In the ultrasonic transducer 100 of the 3rd embodiment, centre frequency f _cfor 15.4MHz, than bandwidth f _hbe 157%.

In addition, in the ultrasonic transducer 100p of comparative example, centre frequency f _cfor 14.8MHz, than bandwidth f _hbe 120%.

Therefore, the ultrasonic transducer 100 of the 3rd embodiment compares known with the ultrasonic transducer 100p of comparative example, centre frequency f _ckeep roughly equal value, than bandwidth f _hshow larger value.The tendency of its result and above-mentioned result of calculation is consistent.

But, according to result of calculation (with reference to Figure 24), based on ultrasonic transducer 100 of the present invention than bandwidth f _hshould be just in time the ultrasonic transducer 100p of comparative example than bandwidth f _h1.5 times of degree, but be 1.3 times of degree according to numerical simulation result (with reference to Figure 42).This is because following cause: namely this result of calculation (with reference to Figure 24) is premised on each key element homogeneous, in contrast, this numerical simulation (with reference to Figure 42) more verily imitates actual element structure, containing electrode 3 in barrier film 5, and heterogeneity.

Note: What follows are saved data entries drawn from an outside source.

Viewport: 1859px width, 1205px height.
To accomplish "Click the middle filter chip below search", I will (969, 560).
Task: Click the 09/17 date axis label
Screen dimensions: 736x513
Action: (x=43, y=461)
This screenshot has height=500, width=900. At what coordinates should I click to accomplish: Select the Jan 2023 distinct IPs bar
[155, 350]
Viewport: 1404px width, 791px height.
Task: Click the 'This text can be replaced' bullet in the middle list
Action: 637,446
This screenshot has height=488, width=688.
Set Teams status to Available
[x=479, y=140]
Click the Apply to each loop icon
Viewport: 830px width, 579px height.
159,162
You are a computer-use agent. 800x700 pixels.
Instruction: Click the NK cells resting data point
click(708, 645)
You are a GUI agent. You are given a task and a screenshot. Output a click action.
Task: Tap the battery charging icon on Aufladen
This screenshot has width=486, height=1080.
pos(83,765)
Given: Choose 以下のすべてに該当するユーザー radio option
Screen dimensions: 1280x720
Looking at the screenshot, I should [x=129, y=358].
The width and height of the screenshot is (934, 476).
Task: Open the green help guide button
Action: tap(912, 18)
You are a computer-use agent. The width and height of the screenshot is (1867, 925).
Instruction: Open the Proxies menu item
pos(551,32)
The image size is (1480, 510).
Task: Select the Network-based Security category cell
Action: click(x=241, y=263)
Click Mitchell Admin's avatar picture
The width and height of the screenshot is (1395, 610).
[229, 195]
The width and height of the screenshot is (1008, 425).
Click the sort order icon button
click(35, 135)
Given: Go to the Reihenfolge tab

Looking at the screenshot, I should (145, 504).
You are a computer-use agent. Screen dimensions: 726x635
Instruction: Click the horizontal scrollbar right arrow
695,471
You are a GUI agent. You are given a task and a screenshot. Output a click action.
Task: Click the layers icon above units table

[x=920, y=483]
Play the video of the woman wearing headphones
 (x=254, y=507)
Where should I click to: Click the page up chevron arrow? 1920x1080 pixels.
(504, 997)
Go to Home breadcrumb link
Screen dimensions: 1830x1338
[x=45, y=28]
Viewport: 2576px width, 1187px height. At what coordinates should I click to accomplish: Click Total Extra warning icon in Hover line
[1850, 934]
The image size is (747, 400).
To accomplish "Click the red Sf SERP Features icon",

Difference some is like this no problem substantially when reality uses.But, in order to try to achieve correct result of calculation further, as long as add the impact of other key elements such as electrode 3 grade and carry out high-precision calculating, or carrying out studying and grasping the measured value of preproduction and the difference of calculated value quantitatively, corrected Calculation value.

Claims (4)

1. a ultrasonic probe, it has substrate and is located at the multiple ultrasonic transducers on described substrate, it is characterized in that,

Described multiple ultrasonic transducer has lower electrode, upper electrode, the barrier film vibrated together with described upper electrode respectively, is located at space between described lower electrode and upper electrode,

Described barrier film has the polygonal shape of growing crosswise,

Beam longer in the longitudinal direction of described barrier film is configured with many along the horizontal of described barrier film with being spaced of regulation.

2. ultrasonic probe as claimed in claim 1, is characterized in that,

The stiffness distribution of the oscillating component of described barrier film is adjusted according to described interval.

3. ultrasonic probe as claimed in claim 2, is characterized in that,

Many described beams are arranged with unequal interval in the horizontal.

4. ultrasonic probe as claimed in claim 1, is characterized in that,

Described barrier film is rectangle.